#### Stored items:
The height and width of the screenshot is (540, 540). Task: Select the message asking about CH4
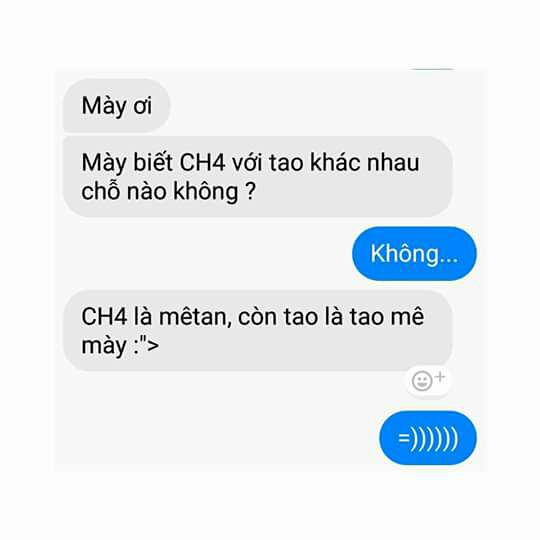pyautogui.click(x=258, y=177)
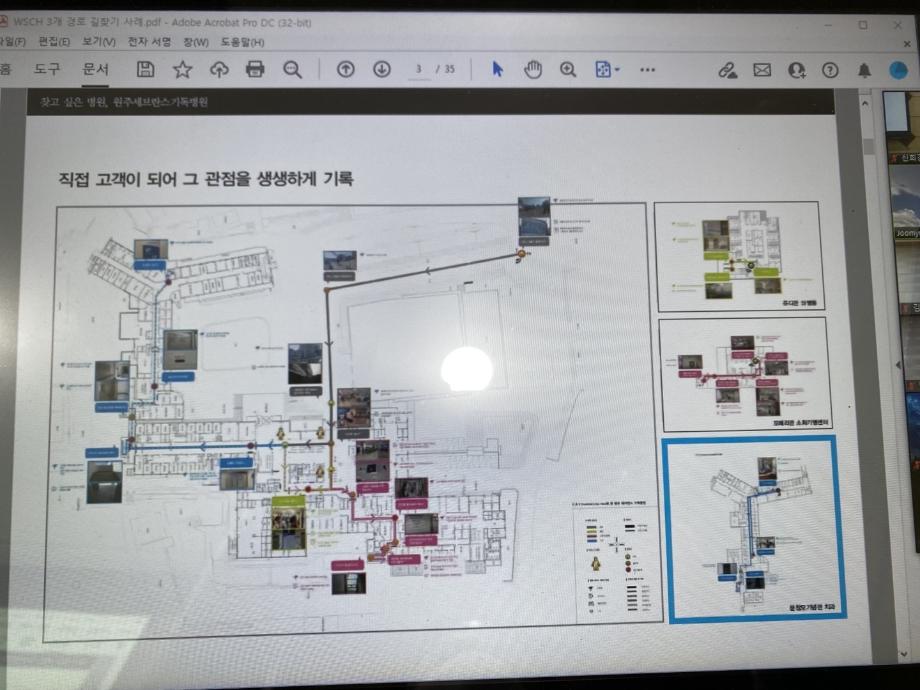Open the 편집(E) menu
The image size is (920, 690).
[54, 42]
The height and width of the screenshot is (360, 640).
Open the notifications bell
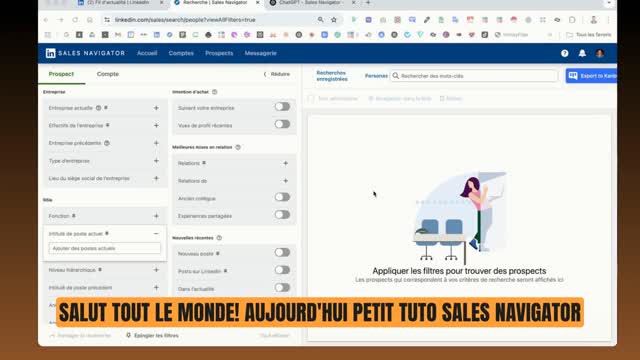[x=582, y=53]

#### How to complete this task:
Your answer must be the entries repeated exactly, with no pictures.

#### Task answer:
The height and width of the screenshot is (540, 540). Task: Select the message asking about CH4
pyautogui.click(x=258, y=177)
Open the 편집(E) menu
The image size is (920, 690).
[54, 42]
The height and width of the screenshot is (360, 640).
Open the notifications bell
[x=582, y=53]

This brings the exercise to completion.